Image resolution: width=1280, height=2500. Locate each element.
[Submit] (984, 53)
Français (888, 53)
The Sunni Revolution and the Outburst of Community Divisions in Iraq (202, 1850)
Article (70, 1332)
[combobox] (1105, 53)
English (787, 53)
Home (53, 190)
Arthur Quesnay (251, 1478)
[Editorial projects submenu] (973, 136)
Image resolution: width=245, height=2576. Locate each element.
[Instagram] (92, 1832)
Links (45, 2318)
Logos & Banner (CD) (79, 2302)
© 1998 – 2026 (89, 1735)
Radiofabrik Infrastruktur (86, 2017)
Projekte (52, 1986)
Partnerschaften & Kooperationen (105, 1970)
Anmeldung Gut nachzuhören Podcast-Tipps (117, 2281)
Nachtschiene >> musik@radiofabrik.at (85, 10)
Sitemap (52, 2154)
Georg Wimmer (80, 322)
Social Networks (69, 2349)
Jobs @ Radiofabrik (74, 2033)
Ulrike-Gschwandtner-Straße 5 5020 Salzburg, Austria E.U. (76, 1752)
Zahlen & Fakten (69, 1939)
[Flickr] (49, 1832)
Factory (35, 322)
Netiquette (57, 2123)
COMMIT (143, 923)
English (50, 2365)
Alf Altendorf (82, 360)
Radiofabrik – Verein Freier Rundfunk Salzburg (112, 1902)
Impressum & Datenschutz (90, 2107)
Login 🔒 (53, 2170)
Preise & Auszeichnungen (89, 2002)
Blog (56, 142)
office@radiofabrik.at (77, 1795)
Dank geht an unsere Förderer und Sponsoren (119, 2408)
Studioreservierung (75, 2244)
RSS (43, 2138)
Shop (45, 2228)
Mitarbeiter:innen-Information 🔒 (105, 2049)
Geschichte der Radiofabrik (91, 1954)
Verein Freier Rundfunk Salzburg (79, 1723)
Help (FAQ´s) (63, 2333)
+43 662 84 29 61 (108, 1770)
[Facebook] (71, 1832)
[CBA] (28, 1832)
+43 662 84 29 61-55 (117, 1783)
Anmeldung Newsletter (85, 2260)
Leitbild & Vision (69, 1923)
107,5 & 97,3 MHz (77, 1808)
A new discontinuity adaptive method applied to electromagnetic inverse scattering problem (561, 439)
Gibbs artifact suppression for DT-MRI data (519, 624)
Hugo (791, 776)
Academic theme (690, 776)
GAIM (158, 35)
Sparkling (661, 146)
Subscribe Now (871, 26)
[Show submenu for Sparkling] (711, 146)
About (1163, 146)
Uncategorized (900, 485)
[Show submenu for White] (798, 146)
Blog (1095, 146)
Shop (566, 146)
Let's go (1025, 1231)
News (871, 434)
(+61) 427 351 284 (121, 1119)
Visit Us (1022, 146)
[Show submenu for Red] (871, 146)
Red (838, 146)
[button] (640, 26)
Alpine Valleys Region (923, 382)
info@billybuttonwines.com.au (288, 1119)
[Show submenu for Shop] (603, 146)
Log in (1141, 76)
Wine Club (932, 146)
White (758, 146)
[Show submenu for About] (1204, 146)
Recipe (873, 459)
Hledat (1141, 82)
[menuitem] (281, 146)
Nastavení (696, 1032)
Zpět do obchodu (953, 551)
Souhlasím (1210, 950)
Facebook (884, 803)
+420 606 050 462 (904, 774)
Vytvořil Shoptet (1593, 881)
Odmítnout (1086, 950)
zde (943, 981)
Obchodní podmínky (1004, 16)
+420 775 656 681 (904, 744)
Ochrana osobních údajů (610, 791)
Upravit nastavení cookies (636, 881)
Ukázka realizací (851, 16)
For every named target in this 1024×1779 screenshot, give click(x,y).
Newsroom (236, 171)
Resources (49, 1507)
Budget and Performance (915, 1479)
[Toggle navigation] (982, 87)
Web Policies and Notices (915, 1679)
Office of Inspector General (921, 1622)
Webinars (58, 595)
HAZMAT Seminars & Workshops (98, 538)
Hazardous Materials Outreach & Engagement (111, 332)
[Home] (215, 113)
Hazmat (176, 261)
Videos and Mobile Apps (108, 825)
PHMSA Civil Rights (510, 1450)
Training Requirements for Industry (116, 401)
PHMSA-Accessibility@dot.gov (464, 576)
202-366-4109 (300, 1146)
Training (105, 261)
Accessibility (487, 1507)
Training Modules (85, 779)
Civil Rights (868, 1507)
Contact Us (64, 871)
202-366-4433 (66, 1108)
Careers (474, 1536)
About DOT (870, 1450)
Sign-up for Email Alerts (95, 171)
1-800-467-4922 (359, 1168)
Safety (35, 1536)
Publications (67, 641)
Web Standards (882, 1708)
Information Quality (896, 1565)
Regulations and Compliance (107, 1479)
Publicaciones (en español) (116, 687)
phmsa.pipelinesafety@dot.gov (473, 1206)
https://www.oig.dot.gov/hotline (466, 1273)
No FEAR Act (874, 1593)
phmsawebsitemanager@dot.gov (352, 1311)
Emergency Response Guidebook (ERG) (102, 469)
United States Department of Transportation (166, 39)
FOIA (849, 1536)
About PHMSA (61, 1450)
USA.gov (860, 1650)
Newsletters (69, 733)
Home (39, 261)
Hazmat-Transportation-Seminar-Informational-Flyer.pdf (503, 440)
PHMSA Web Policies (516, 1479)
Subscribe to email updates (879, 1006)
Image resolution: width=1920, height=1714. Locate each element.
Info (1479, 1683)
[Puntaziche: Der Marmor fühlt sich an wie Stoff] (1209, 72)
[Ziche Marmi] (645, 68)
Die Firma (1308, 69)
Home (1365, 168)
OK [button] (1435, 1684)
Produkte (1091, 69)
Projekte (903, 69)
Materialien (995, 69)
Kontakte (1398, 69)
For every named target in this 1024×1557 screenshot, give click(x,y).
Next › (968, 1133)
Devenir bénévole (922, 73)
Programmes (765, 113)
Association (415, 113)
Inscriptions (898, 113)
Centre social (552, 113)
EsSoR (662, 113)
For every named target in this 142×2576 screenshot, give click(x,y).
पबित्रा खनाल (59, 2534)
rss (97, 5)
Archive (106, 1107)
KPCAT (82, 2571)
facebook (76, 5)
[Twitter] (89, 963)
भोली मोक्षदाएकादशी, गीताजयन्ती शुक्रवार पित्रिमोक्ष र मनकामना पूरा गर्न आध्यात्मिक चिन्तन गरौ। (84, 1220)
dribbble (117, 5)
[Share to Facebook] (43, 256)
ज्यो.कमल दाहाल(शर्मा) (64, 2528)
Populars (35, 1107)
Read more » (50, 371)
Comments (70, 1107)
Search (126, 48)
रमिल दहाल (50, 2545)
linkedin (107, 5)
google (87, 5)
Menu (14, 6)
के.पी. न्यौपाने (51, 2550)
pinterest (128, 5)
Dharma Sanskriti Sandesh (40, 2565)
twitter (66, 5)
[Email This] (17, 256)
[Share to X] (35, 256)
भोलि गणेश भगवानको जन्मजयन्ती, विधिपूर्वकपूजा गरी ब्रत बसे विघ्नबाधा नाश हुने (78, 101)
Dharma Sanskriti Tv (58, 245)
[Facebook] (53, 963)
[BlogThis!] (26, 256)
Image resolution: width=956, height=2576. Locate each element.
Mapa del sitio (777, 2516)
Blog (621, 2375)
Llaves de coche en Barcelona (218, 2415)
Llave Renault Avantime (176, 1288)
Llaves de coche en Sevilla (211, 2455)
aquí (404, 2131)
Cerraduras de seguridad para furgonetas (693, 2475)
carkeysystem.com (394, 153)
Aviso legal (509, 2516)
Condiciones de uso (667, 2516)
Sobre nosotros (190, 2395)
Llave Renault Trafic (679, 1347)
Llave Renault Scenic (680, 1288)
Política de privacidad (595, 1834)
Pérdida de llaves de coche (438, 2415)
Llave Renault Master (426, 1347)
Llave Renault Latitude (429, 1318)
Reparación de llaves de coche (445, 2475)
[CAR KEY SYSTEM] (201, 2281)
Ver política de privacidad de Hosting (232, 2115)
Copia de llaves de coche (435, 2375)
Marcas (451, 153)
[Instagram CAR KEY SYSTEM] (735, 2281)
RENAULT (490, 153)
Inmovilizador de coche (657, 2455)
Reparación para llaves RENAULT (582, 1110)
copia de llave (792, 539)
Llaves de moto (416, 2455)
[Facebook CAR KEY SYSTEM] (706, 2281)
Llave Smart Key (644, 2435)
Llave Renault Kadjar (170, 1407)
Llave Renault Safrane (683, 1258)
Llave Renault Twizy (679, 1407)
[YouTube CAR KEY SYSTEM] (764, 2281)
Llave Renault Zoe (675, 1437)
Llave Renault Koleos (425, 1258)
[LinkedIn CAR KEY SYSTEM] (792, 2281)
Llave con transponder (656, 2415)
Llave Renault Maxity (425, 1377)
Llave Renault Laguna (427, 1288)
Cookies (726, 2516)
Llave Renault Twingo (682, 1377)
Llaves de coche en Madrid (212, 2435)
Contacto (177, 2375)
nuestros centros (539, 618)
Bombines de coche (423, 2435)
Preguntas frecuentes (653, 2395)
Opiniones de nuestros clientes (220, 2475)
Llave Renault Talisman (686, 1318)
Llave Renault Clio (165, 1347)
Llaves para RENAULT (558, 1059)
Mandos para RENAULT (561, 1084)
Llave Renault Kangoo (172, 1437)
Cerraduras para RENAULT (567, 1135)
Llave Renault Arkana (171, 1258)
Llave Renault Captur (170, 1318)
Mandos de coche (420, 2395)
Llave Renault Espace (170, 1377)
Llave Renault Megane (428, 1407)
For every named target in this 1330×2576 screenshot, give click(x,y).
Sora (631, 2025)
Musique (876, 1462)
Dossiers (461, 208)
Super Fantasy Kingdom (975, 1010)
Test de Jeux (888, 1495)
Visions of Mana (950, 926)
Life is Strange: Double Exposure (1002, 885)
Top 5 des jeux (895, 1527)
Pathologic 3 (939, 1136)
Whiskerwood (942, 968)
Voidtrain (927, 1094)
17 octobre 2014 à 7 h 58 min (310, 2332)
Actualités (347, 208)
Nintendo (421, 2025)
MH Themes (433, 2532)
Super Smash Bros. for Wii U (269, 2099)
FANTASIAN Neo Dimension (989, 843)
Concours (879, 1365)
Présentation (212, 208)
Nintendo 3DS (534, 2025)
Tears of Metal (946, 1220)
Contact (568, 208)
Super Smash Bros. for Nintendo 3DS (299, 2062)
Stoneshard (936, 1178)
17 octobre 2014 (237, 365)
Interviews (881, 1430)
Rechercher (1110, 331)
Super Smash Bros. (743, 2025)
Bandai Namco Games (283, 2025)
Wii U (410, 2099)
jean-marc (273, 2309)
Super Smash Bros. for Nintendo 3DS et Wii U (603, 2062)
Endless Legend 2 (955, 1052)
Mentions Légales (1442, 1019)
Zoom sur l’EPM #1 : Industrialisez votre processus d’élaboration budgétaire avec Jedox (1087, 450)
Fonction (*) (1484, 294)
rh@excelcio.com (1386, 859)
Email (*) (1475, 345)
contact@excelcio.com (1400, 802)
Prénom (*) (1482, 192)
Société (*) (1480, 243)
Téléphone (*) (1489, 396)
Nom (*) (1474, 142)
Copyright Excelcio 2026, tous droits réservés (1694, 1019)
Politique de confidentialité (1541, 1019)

- Assignment
Word for word, restate the lines of the listing above starting at the line with "linkedin (107, 5)" and ending at the line with "Política de privacidad (595, 1834)", and nothing outside them.

- Exercise answer
linkedin (107, 5)
google (87, 5)
Menu (14, 6)
के.पी. न्यौपाने (51, 2550)
pinterest (128, 5)
Dharma Sanskriti Sandesh (40, 2565)
twitter (66, 5)
[Email This] (17, 256)
[Share to X] (35, 256)
भोलि गणेश भगवानको जन्मजयन्ती, विधिपूर्वकपूजा गरी ब्रत बसे विघ्नबाधा नाश हुने (78, 101)
Dharma Sanskriti Tv (58, 245)
[Facebook] (53, 963)
[BlogThis!] (26, 256)
Image resolution: width=956, height=2576. Locate each element.
Mapa del sitio (777, 2516)
Blog (621, 2375)
Llaves de coche en Barcelona (218, 2415)
Llave Renault Avantime (176, 1288)
Llaves de coche en Sevilla (211, 2455)
aquí (404, 2131)
Cerraduras de seguridad para furgonetas (693, 2475)
carkeysystem.com (394, 153)
Aviso legal (509, 2516)
Condiciones de uso (667, 2516)
Sobre nosotros (190, 2395)
Llave Renault Trafic (679, 1347)
Llave Renault Scenic (680, 1288)
Política de privacidad (595, 1834)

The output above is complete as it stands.